Hey folks, any news on this? I assume it's gone somewhere in the pile... ;)
Not sure if slides or documentation already exists, but if that do that would be helpful already.
Oh my - yes it did fall off the radar as I began to make a concerted effort to actually (finally) retire. I have been greatly reducing my effort as a result. However, that doesn't change the fact that I promised to do this and have so far failed - which is disturbing.

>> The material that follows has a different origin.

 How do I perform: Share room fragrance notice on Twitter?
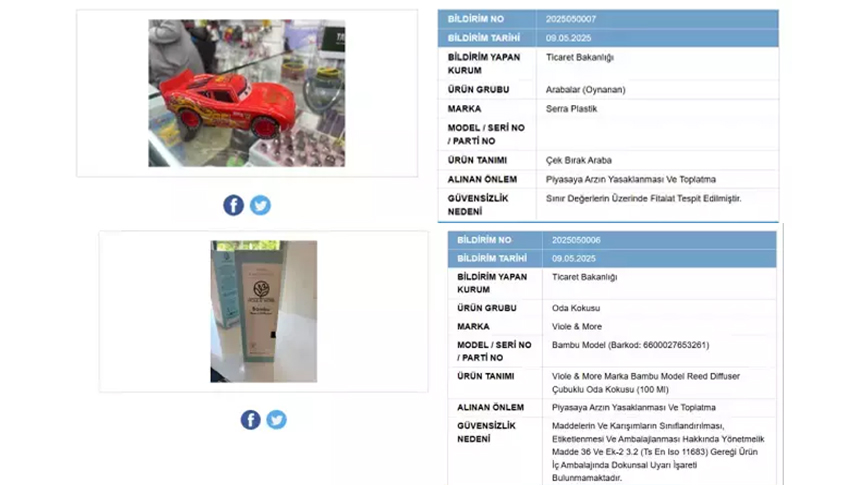point(276,420)
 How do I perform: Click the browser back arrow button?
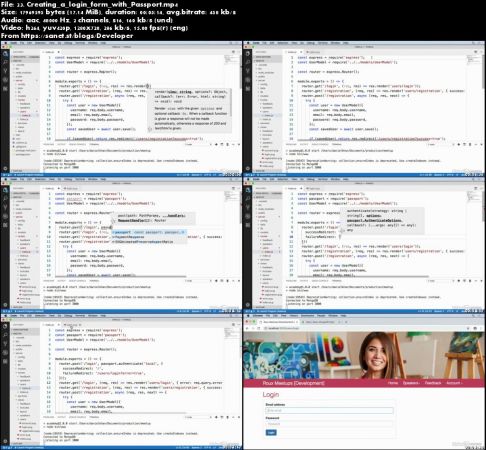[247, 328]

There is documentation out there, but I can/should provide the talk to supplement it. I probably forgot to send @boegel an email as requested. I'll do that now and try to follow thru.
Thanks for the reminder!
Ping? :)
Sorry for the silence - I exchanged some emails with Kenneth et al shortly after your initial "ping". With planned holidays, we agreed to do this talk sometime in 2nd half of Aug or perhaps early Sept. I don't think we settled on an actual date before folks left for vacation, but it shouldn't take long to resolve once they return.
Plan is:
I can talk about the rather large architectural change in OMPI v5 to focus solely on PMIx (dropping PMI-1 and 2 completely) and switching to use PRRTE as their RTE (and dropping their embedded ORTE). I can also talk about the new features in OMPI as they rely on new PMIx/PRRTE capabilities, and how people are using the scheduler integration to study malleable applications. Finally, can talk a bit about project directions given my "retirement".
Feel free to suggest additional/alternate topics!

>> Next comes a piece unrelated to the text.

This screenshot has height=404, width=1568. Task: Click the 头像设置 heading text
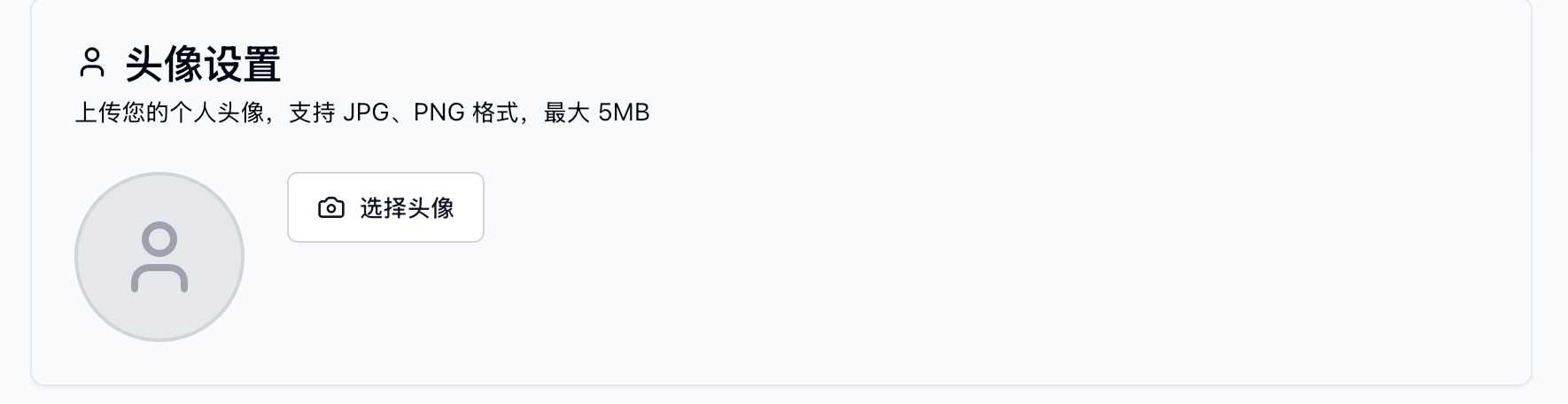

Sorry this hasn't materialized - few communication issues, been swamped by other things, and struggling a bit with a health issue. Looks like I'm going to be unable to give a talk anytime soon (can't speak for extended periods of time, I fear), so let's see if I can provide a bit of info here.
First, just to clarify, I don't have that much involvement in the MPI side of things - and much less since that original series of talks I gave with Jeff given my retirement. So I cannot address MPI changes in OMPI v5 and above.
However, I can say a few things about the runtime infrastructure in OMPI v5 and beyond. Probably the biggest change you will note is that we dropped all support for PMI-1 and PMI-2. OMPI is now solely committed to PMIx and makes extensive use of PMIx advanced features. Unfortunately, 3rd-party environments have not provided the backend support for those PMIx features, so some (many?) of the new OMPI features are only supported when the job is started by mpirun
.
Bottom line: if it is just a vanilla MPI code, then using things like srun
to start the job is fine. If you want MPI-4 or beyond features, you may likely need to use mpirun
.
We also ditched the old ORTE runtime embedded in OMPI and instead make use of the PMIx Reference RunTime Environment (PRRTE) to provide the mpirun
support. I originally developed PRRTE to provide an early platform for people wanting to explore PMIx, and it has seen widespread use - particularly as a "shim" layer to non-PMIx based environments such as you find on Cray. Get an allocation, launch the PRRTE "DVM" (distributed virtual machine), and then execute applications underneath it. PRRTE fully supports dynamic operations (unlike the host environment itself), so this provided people with a means of utilizing comm-spawn and other features.
Integrating PRRTE into OMPI provided a bit of a challenge as we had to create a mechanism by which OMPI could customize the PRRTE command line - e.g., to comply with MPI Standard specifications. However, we managed to do so. Some of the OMPI v4 cmd line syntax has changed, so you may need to make some adjustments. OMPI chose to silently translate quite a few of the changes, but not everything may "just work" - you may need to update.
OMPI v5+ continues its tradition of providing an embedded version of both PMIx and PRRTE. While these will work, they tend to lag behind when it comes to bug fixes - just the usual problem of trying to coordinate the release cycles across multiple independent projects so we aren't constantly dropping new versions. So we strongly recommend that you install those two packages separately so you can update them to capture bug fixes.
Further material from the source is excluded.